Engee documentation
Notebook

LPC Speech Analysis and Synthesis

This example shows how to implement a speech compression method using the EngeeDSP library functionality. This example implements linear prediction coding (LPC), a method used mainly in audio and speech processing to represent the spectral envelope of a digital speech signal in a compressed form using information from a linear prediction model. The model implements the analysis and synthesis of the LPC speech signal.

In the "analysis" section, reflection coefficients are extracted from the signal and used to calculate the residual signal.

In the synthesis section, the signal is reconstructed using the residual signal and reflection coefficients.

The residual signal and reflection coefficients require fewer bits to encode than the original speech signal.

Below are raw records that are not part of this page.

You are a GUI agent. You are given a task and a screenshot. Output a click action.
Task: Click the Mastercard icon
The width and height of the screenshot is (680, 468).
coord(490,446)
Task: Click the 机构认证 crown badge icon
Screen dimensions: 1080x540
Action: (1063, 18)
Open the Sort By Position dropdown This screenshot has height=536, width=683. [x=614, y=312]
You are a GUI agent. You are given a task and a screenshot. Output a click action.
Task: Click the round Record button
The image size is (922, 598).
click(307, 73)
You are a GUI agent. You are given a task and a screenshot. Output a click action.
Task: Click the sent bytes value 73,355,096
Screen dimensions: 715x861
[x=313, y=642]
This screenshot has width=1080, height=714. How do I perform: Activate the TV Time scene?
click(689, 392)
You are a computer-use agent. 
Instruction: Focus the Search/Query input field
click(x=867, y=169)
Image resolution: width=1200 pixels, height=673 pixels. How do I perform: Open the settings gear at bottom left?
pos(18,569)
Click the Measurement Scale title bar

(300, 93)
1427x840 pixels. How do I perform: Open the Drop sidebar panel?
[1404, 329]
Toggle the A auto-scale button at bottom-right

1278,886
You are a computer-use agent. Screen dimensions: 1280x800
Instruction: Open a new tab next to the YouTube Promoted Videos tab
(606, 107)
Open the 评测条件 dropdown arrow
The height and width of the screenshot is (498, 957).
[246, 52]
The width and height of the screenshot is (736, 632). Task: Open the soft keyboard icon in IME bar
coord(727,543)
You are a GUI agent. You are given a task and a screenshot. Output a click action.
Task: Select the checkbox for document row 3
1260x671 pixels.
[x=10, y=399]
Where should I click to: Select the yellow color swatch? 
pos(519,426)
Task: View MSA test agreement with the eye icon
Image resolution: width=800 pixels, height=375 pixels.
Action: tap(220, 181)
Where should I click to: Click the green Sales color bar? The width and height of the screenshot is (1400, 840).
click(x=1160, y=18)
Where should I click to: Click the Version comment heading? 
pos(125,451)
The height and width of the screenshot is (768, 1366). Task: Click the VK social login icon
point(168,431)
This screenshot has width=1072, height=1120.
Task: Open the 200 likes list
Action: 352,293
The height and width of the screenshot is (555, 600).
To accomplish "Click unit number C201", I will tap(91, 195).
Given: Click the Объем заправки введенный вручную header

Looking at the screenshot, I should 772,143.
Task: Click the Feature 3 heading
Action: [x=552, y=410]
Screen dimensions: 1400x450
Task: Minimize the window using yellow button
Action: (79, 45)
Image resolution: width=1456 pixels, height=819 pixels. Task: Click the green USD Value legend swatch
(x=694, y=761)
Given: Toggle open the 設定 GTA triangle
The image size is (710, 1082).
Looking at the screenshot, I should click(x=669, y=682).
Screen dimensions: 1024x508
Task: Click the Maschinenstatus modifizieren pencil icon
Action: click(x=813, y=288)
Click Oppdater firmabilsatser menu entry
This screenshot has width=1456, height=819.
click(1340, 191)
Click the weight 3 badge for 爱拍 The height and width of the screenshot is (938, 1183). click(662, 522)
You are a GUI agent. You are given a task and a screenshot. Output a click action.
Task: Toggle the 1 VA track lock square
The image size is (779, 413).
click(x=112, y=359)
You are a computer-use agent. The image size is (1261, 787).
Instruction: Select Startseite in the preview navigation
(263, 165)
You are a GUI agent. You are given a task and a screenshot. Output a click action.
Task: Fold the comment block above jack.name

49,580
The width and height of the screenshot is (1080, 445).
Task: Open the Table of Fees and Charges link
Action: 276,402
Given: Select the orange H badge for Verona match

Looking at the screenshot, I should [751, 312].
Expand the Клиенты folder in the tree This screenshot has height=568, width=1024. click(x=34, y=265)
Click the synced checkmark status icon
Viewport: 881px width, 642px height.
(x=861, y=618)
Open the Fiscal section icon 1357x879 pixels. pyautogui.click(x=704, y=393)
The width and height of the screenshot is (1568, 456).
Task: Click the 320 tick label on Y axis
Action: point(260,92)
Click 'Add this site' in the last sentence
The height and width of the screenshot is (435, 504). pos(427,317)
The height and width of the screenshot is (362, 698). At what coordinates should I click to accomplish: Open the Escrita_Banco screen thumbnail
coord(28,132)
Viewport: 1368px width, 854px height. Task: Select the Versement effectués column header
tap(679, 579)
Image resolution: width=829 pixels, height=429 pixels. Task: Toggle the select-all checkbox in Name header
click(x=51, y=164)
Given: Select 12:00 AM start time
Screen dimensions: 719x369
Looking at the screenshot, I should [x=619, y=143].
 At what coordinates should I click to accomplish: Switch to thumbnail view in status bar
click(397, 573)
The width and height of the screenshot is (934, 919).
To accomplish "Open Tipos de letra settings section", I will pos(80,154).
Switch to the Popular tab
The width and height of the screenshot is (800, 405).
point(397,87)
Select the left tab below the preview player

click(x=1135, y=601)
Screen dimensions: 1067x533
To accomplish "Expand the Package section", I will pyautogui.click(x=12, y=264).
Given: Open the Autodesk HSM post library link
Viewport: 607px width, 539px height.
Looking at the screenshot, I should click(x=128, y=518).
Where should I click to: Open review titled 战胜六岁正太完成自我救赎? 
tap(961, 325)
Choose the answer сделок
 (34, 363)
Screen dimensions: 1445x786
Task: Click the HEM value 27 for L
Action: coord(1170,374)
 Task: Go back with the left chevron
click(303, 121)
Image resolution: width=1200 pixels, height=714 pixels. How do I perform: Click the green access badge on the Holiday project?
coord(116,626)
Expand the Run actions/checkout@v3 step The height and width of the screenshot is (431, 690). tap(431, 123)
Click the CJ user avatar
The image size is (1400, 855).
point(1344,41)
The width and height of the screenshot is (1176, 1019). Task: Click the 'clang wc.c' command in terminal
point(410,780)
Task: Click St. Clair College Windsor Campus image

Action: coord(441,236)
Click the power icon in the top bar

Connecting libraries, declaring input data

Connecting libraries

In [ ]:
Pkg.add(["WAV"])
In [ ]:
using .EngeeDSP;
using  Plots;
plotlyjs();
using WAV;
using Base64;

Declaring variables

In [ ]:
sample = 80;
var_load = load_audio();
step = EngeeDSP.step;
In1 = step( var_load, "$(@__DIR__)/check_signal.wav", sample );

Declaring LPC data structures and functions

In this model, the speech signal is divided into frames of 80 samples with an overlap of 160 samples.

Each frame is processed by the Hamming window.

The tenth-order autocorrelation coefficients are found, and then the reflection coefficients are calculated from the autocorrelation coefficients using the Levinson-Darbin algorithm. The original speech signal passes through an analyzing filter, which is a null filter with coefficients equal to the reflection coefficients obtained above. The filter output is a residual signal.
This residual signal passes through the synthesis filter, which is the reverse of the analysis filter.

The output of the synthesizing filter is the original signal.

In [ ]:
mutable struct LPCAnalysisAndSynthesisOfSpeech
    obj_Pre_Emphasis
    obj_Overlap_Analysis_Windows
    obj_Window
    obj_Autocorrelation
    obj_Levinson_Durbin
    obj_Time_Varying_Analysis_Filter
    obj_Pad
    obj_FFT
    obj_MathFunction1
    obj_RC_To_InvSine
    obj_5_bit_Quantizer
    obj_6_bit_Quantizer
    obj_Inv_Sine_to_RC
    obj_Time_Varying_Synthesis_Filter
    obj_De_emphasis_Filter
    function LPCAnalysisAndSynthesisOfSpeech()
        new(
        DescretFIRFilter("Dialog parameters","Direct form",[1, -.95],"Columns as channels",0,false,"None"),
        Buffer(160,80,0),
        WindowFunction("Apply window to input","Hamming","Symmetric"),
        Autocorrelation("Biased",10),
        LevinsonDurbin("A and K",false,true),
        DescretFIRFilter("Input port","Lattice MA","Columns as channels",0,false,"None"),
        EngeeDSP.Pad("Columns","Specify via dialog",0,"User-specified",256,"End","None"),
        EngeeFFT("Auto",false,false,true),
        MathFunction("reciprocal","Exact","auto"),
        TrigonometricFunction("asin","auto",false),
        Quantizer(0.1,false),
        Quantizer(0.03125,false),
        TrigonometricFunction("sin","None","auto"),
        AllpoleFilter("Input port","Lattice AR","Columns as channels",0),
        AllpoleFilter("Dialog parameters","Direct form",[1 , -.95],"Columns as channels",0)
        )
    end
end

Configuring the LPC settings.

In [ ]:
function setup(obj::LPCAnalysisAndSynthesisOfSpeech,In1)
    Pre_Emphasis_set = EngeeDSP.setup(obj.obj_Pre_Emphasis,In1)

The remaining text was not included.